An influential seismologist and community leader whose research has refined our understanding of the Earth’s deep interior, Thorne Lay was honored by SSA at the 2015 annual meeting in Pasadena, Calif.
Known for consistently contributing to advances in some of the most difficult problems in seismology, Lay’s broad scientific outlook is reflected by the breadth of his research contributions to the imaging and improved understanding of Earth’s interior, the study of earthquakes and the monitoring of nuclear explosions.
Lay’s pioneering work has shaped the current understanding of the structure and dynamics of Earth’s mantle and core. His graduate work at the California Institute of Technology in the late 1970s led to the discovery of a layered structure in the D″ zone of the rocky mantle adjacent to Earth’s liquid metallic outer core, and the first modern, detailed description of this boundary region. Studying seismograms to decipher what anomalous signals reveal about the Earth’s interior, Lay’s work identified and characterized this “seismic discontinuity” in the lowermost mantle, or an abrupt change in the speed at which seismic waves pass through this region, and sparked research across the geosciences to understand the physical and chemical structure of D″ and its implications for affecting Earth processes from the core to the surface.
Throughout his career, Lay has also been at the forefront of seismic analysis of earthquake processes, including the rupture characteristics of the largest earthquakes in the seismic record. His intimate connection to data has helped with the nature of his work – trying to understand something thousands of miles away, deep in the Earth’s interior or on the other side of the planet. His early work focused on the characterization of large earthquake sequences and subduction zones, and he has published analyses of each of the great earthquakes of the last decade, providing important case studies for investigations of earthquake interactions, hazards, triggering of adjacent or distant earthquakes, and the fundamental rupture physics of how earthquakes occur.
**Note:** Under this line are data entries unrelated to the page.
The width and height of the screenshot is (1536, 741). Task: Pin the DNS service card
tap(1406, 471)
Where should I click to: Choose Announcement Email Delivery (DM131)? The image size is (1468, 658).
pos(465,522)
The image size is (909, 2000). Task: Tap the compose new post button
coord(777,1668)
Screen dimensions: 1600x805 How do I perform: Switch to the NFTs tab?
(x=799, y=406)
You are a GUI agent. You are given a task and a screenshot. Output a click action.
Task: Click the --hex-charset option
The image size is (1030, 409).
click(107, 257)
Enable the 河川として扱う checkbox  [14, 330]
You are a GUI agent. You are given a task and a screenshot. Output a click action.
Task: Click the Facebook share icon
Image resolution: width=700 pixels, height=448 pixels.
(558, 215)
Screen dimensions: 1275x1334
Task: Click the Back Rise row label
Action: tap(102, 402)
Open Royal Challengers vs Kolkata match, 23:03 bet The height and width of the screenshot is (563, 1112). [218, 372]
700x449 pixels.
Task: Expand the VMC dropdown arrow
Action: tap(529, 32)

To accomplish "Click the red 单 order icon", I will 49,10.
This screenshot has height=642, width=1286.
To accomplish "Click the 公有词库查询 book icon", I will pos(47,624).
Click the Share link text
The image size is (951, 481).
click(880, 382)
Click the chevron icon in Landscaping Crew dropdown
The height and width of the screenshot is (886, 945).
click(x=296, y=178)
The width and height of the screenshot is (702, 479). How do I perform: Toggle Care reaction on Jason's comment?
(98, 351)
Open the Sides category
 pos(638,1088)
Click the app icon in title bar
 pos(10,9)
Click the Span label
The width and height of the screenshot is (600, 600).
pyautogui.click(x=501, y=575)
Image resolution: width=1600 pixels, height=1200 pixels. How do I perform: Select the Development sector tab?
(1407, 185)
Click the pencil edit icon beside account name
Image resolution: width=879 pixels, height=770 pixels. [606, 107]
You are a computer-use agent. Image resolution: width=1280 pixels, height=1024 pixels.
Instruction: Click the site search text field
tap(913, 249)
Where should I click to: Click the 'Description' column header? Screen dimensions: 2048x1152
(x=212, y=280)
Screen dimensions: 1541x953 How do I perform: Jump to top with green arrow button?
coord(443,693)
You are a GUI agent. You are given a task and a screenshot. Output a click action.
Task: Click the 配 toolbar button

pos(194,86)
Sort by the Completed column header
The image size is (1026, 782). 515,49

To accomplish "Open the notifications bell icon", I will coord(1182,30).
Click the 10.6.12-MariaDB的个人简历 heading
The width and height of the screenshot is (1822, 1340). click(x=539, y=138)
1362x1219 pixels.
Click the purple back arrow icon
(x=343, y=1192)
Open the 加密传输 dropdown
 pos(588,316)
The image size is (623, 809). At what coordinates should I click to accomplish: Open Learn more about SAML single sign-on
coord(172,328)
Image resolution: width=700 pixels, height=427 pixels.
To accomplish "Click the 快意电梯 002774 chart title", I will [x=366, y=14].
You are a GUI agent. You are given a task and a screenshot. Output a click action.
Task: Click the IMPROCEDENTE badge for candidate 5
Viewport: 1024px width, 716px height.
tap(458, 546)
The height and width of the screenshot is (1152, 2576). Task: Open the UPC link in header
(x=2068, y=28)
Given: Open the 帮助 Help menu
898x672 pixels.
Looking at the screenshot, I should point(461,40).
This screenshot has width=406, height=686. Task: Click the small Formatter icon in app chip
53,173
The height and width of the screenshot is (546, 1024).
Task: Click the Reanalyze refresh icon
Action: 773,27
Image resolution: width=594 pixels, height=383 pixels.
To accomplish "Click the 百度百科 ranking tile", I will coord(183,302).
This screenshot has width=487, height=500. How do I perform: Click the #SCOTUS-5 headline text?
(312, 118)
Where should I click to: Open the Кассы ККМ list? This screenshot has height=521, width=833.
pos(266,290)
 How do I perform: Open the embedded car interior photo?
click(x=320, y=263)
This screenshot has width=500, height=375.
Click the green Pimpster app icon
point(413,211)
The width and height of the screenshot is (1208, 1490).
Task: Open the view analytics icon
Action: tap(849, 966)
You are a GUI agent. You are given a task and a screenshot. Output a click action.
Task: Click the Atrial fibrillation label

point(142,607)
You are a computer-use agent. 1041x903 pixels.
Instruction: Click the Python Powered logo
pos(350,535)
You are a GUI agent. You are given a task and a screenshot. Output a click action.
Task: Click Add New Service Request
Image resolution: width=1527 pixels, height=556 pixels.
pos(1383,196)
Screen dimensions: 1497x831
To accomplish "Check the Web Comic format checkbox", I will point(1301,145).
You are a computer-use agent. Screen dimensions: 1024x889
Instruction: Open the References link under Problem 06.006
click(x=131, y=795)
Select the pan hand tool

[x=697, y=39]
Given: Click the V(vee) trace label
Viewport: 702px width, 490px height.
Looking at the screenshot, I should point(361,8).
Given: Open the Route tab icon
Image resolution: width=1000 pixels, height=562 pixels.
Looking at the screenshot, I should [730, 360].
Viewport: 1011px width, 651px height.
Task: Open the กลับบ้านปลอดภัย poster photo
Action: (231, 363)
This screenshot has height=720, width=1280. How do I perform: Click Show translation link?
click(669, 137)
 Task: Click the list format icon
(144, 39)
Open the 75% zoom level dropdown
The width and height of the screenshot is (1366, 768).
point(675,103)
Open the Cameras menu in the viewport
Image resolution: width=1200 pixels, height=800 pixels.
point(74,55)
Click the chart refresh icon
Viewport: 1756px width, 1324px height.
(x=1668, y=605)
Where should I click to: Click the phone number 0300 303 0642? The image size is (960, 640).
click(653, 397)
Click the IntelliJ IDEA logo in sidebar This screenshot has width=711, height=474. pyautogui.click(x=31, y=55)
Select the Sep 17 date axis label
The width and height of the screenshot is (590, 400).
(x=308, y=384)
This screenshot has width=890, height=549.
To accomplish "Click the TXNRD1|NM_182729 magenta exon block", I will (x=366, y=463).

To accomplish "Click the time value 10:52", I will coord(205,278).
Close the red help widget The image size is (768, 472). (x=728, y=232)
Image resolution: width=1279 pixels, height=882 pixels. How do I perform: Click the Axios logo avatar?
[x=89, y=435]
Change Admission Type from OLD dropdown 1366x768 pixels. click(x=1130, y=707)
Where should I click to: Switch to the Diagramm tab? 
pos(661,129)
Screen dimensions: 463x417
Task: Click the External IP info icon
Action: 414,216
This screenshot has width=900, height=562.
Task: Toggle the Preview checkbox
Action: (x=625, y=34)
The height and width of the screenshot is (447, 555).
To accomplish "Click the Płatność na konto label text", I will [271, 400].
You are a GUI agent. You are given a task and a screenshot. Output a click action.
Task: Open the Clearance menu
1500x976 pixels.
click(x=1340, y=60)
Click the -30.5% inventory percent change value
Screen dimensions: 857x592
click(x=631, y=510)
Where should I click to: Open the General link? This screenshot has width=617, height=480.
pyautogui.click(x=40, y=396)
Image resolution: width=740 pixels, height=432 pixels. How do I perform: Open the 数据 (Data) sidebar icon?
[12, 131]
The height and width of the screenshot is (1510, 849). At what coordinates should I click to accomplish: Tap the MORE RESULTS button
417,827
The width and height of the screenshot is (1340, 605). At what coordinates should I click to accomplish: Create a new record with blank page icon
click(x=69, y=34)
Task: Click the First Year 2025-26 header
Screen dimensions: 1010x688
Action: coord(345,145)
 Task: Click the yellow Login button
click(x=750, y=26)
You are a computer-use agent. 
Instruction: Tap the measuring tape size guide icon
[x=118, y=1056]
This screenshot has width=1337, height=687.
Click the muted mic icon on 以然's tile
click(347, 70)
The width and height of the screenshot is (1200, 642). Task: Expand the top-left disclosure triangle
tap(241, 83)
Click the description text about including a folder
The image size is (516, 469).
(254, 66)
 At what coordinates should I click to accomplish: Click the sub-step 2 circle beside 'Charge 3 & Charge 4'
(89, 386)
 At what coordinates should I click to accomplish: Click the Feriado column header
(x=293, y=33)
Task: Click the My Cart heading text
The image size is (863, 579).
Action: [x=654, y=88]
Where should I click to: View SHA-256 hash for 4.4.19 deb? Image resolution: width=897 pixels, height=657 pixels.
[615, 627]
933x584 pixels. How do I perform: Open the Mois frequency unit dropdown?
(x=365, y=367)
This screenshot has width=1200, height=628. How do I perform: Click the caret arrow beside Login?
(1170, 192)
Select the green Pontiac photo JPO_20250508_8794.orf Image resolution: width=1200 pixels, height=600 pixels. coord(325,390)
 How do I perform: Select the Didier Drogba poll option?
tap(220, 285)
Lay’s contributions to the field of nuclear explosion seismology have improved the operational capability of the U.S. government to monitor foreign nuclear tests and other seismic events. His publication record on nuclear monitoring topics spans 25 years, focusing on seismic waves recorded at a variety of distances, and addresses the basic understanding of critical wave propagation issues as well as practical work illustrating approaches to monitoring tasks, such as determining the explosive yield and discriminating among man-made and natural seismic events. Lay’s early papers, published while still a graduate student, influenced the debate within the United States government regarding the then-Soviet Union’s testing program and its adherence to treaty limitations.
In addition to his research accomplishments, SSA honored Lay for his service to the scientific community.